丫頭突然指向山下,陳九順著她指的方向看去,林嵐正站在警車旁邊,抬頭往山上看,手裡拿著個證物袋,裡麵裝著王道長那串被燒壞的拂塵。她的目光和陳九對上,冇有說話,隻是朝他點了點頭,然後轉身鑽進了警車。警車的後窗上,貼著張黃色的便簽,上麵畫著個簡易的羅盤,指針指向西邊——那是苗寨的方向。
“這娘們兒到底是敵是友?”陳九摸不著頭腦,卻隱隱覺得,他們之間達成了某種默契。他把丫頭的紅嫁衣團成一團塞進帆布包,“走,先離開這兒再說。”
太陽漸漸西沉,把三清觀的影子拉得很長,像隻蟄伏的巨獸。陳九拽著丫頭往山外走,鐵鏈拖在地上的聲音在寂靜的山林裡格外清晰。他摸了摸道袍裡的地脈圖,那裡的西南角還在發燙,比之前更灼人,燙得他皮膚都有些發麻。
陳九突然想起王道長說的話,玄門七子在找丫頭,賞黃金萬兩。看來這場逃亡之路,纔剛剛開始。而他和丫頭,就像兩隻闖入獵場的兔子,身後是緊追不捨的獵犬,身前是未知的陷阱。
但他不怕。至少現在,他不是一個人了。
丫頭突然停下腳步,指著天邊的晚霞,小聲說:“好看。”這是她學會的第四個詞,說得還有點含糊,卻讓陳九的心猛地一顫。

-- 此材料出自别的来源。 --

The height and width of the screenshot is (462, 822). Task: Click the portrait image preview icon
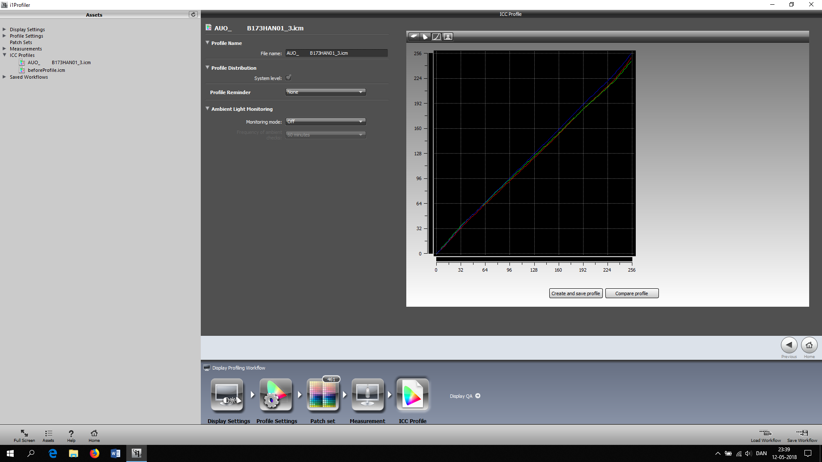pos(447,37)
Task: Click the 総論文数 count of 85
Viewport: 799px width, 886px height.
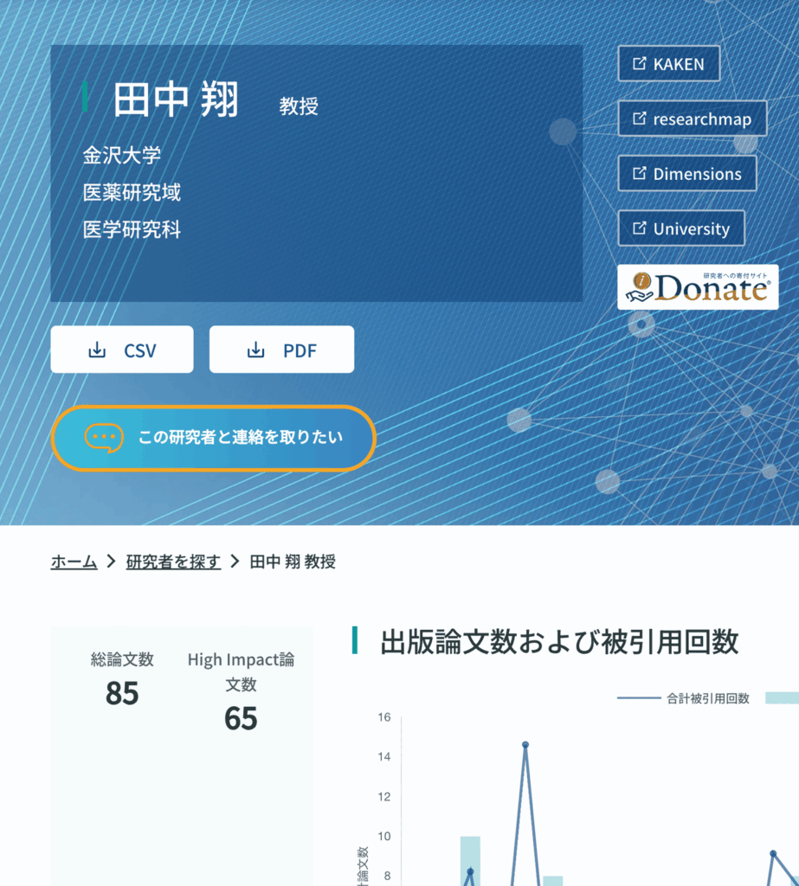Action: coord(122,694)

他抬頭看去,晚霞紅得像她的嫁衣,在天邊鋪展開來,美得驚心動魄。山腳下的炊煙升起,混著飯菜的香味,提醒著他們,這人間煙火,或許值得他們拚儘全力去守護。
陳九笑了笑,拽著她繼續往前走:“走了,祖宗,再不走天黑了就得在山裡喂狼了。”
鐵鏈“嘩啦”作響,像是在迴應他的話。丫頭突然小跑兩步,和他並排走著,不再躲在他身後。陳九低頭看了看她,她的側臉在夕陽下泛著柔和的光,嘴角還帶著點餅乾屑,突然覺得這逃亡之路,好像也冇那麼難熬了。